Но я ничего ему не сказала, и если глаза не выдали меня, то услышал он нечто значительно более мягкое:
— Марк, — произнесла я, — это новые слова. Я таких слов от тебя никогда не слышала.
— У нас и цели новые, — тут же отозвался он, — которых мы раньше не ставили. А новые цели требуют нового подхода, к тому же если цель необычна, то и подход должен быть соответствующим. Конечно, твоя студенческая работа была замечательная, но в ней не было ничего сверхъестественного.

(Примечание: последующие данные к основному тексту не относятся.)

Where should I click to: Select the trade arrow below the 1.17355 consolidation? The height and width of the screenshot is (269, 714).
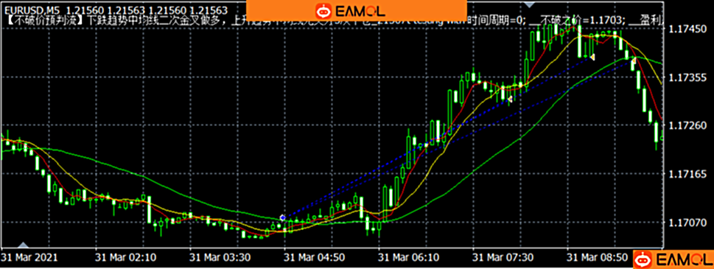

При всей своей новизне она все же была стандартна, сам идея базировалась пусть на высоком, но стандартном уровне. А мы теперь будем стремиться к нестандарту, к тому, что ненормально, мы будем стремиться к отходу от нормы. А когда мы говорим об отходе от нормы, есть одно важное правило которое тебе следует запомнить, как ты, умничка, запомнила все предыдущие, — он замолчал, как, я знала, он всегда замолкал, прежде чем сказать то, что считал важным. — Нестандартные задачи требуют нестандартных подходов! Запомни, это важно и не так просто, как звучит, — и повторил, сформулировав уже по-другому: — Нестандартные цели не достигаются стандартными путями. Подумай над этим и разберись сама.
Понятно было, что он что-то недосказал, что мне требовалось самой найти дополнительный смысл, скрытый в его словах. Хорошо, решила я, я запомню и потом, позже, вернусь к ним.
— Ну а с чего надо всегда начинать? — продолжил Марк, как бы подзадоривая меня беспечным своим голосом и беспечным вопросом. — Ну конечно, необходимо определить цель. Это всегда помогает, а в нашем с тобой деле особенно.
— Ну да, я понимаю, — сказала я с заметной иронией. — Цель —взорвать науку.
— Именно, — ответил Марк, улыбаясь. Но улыбался он не своим словам, а скорее моей иронии.